Кошка вновь рассмеялась.
— Миура, почему ты опять смеешься? — воскликнула Неферт с некоторой тревогой. — Скажи, ведь ты умеешь узнавать мои мысли?
— В известной мере — да.
— Ты засмеялась, — тревога Неферт становилась все сильнее, — когда я думала о том, что могу выйти замуж за Нахта! Неужели ты смеялась потому, что он меня не любит?!
— Любит, вне всякого сомнения, хотя это и повергло меня в глубокое изумление. Он очевидно потерял голову. Он тебя любит.
— О, Миура, я знаю, что он любит меня так, как никого и никогда не любил!
— Здесь ты ошибаешься. В том-то и дело, что твоему брату посчастливилось второй раз переживать любовь, какая очень мало кому выпадает единожды.
— Он любил кого-то так, как меня?!
— И так и не так, но на самом деле все же так.
— Я в это не верю!! Я никогда в это не поверю, Миура! — Неферт разрыдалась.
— Если ты не веришь, то отчего это тебя так печалит?
— А кого он любил, Миура?
— Со временем узнаешь.
— А почему не сейчас?
— Сейчас не время.
— А когда же будет это время?
— Полагаю, что скоро. Теперь мы с тобой будем разговаривать чаще. А на сегодня — довольно.
VII
— Нет, Амени, даже не уговаривай! Видно, я всем этим так объелся в свое время, что сейчас кусок нейдет в горло, — голос Нахта далеко разносился в вечерней тьме. Он шел навстречу Неферт вместе с каким-то незнакомым молодым человеком, одетым в красивый сирийский плащ. Самого молодого человека тоже можно было бы назвать красивым — если бы он не шел рядом с Нахтом.
— Сам чати Сенеб бегает за ней, как очумелый мальчишка! А она просто с ума сошла, как узнала, что ты приехал. Клянусь тебе, Нахт, я в жизни не слышал более страстной мольбы из более красивых уст — да только умоляли меня, к сожалению, о том, чтобы я непременно привел другого. Будет старая школьная компания, все свои…
— А, не хочу… Езжай без меня, — поравнявшись с Неферт, Нахт улыбнулся ей одними глазами, показывая этим, что должен проводить гостя. — А что касается Яхи, то пусть прохладится горным снежком, так ей можешь и передать. Я не люблю, чтобы женщины о себе напоминали.
— Положим, это я знаю. Но клянусь Бесом, такими женщинами, как танцовщица Яхи, все же не бросаются. Или ты нашел что-нибудь поинтереснее?
— А уж это не твоего ума дело, — в удаляющемся голосе Нахта неуловимо проскользнула такая нотка, что Неферт не позавидовала его собеседнику.
Вскоре со стороны верхних ворот послышался грохот отъезжающей колесницы.
Танцовщица Яхи… Неферт доводилось слышать это имя от взрослых, посещавших пиры в Великом Доме: это было имя исполнительницы главной роли в танце «ветер». «Врывающаяся, как огненное дыхание Сетха», «жгучая», «легкая, как языки пламени»… И сейчас эта женщина хочет танцевать не для иностранных послов, а для Нахта… Для Нахта!
— Эй, змейка, ты где?
— Нигде, — ответила Неферт, глубже отступая в темноту.
— Выползай и не шипи.
— А почему тебя так зовут на этот пир?
— Мало ли куда меня зовут. Так ты остаешься в этих кустах? Тогда я пошел.
— Погоди! — Неферт выбежала навстречу брату. Сердце ее, как всегда, радостно екнуло, когда знакомые сильные руки на мгновение подняли ее в воздух. В конце концов, он ведь не поехал к этой Яхи! И вообще ему нет никакого дела до нее вместе с ее танцами!
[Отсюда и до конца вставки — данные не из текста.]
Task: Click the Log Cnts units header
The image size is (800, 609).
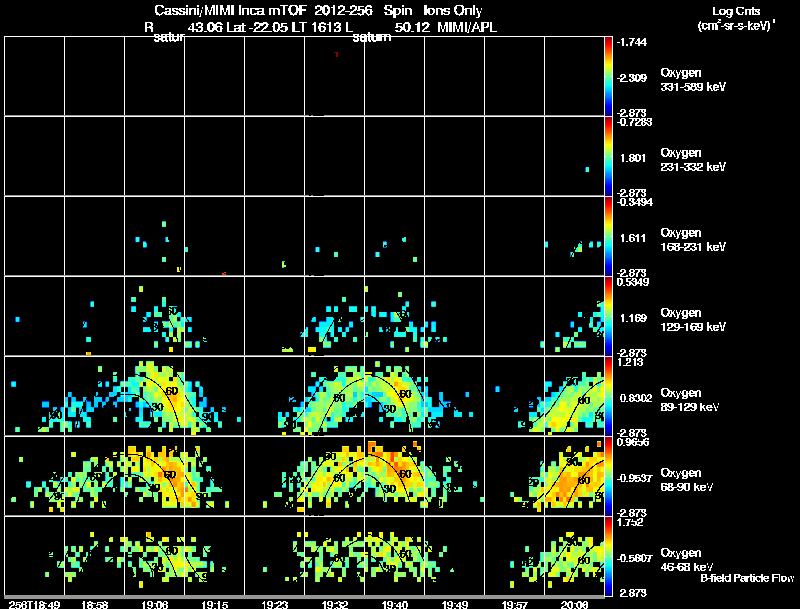Action: click(x=736, y=18)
— А кто этот гость, который приезжал тебя звать? — спросила она еще чуть-чуть сердито.
— Амени? Разве ты его не знаешь? Он же приятель нашего соседа, казначея Сети, стало быть — двоюродный брат твоего приятеля Инери.
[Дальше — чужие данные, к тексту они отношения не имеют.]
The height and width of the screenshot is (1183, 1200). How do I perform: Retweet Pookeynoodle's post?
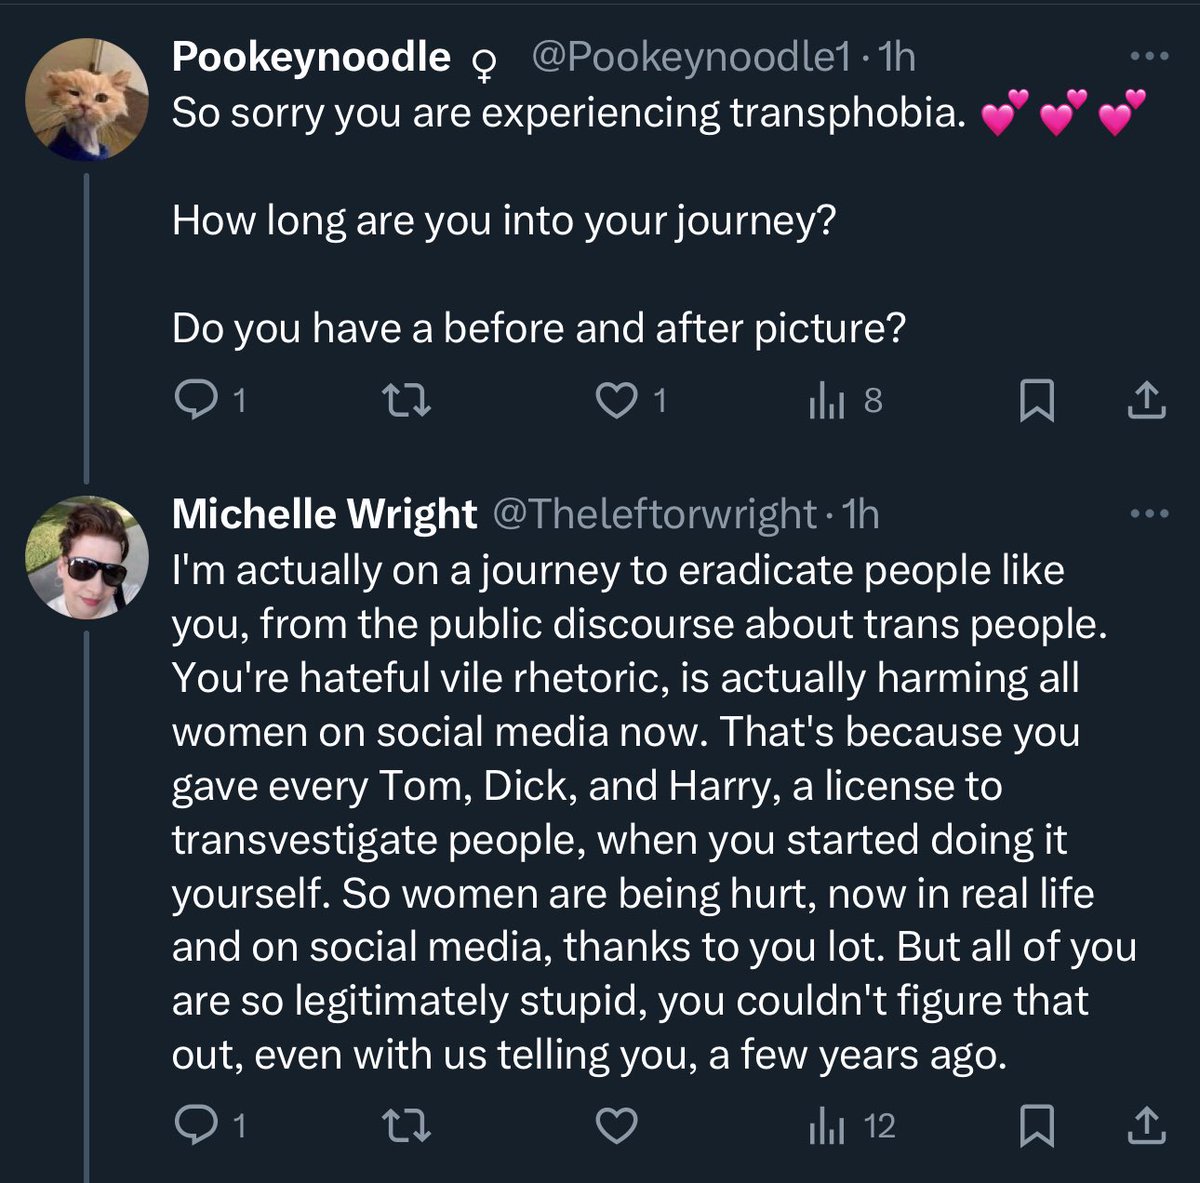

— Моего приятеля?! — Неферт в гневе топнула ногой. — Никакой он мне не приятель!
— Неужто? Вы довольно забавно играли вместе, когда вам было года по три. Раздружились?
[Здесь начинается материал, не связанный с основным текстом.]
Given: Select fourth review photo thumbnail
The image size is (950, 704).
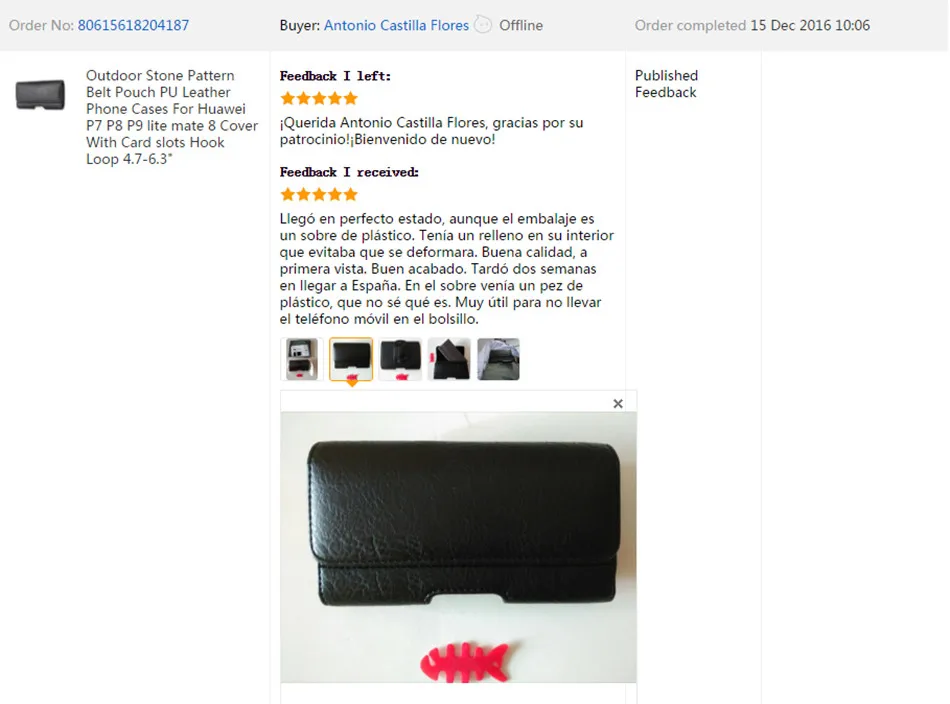Looking at the screenshot, I should pos(449,359).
— Очень мне нужно с ним дружить! Я его просто ненавижу, я его так ненавижу, что готова выцарапать ему глаза! И он меня — тоже! Он говорит мне всякие гадости и швыряется в меня камнями! Очень больно!
— Так я ему уши надеру. Завтра же, — жестко сказал Нахт.
Неферт на мгновение увидела перед собой смуглое лицо Инери — и невольно удивилась впервые подмеченной ей странности, которая была в этом лице. Его светло-серые глаза казались такими холодными, словно их подернула изнутри изморозь, а слишком пухлые для мальчика, капризно вырезанные губы словно источали темно-багряный жар. Холод и жар — черты лица Инери соединяли их в единое целое.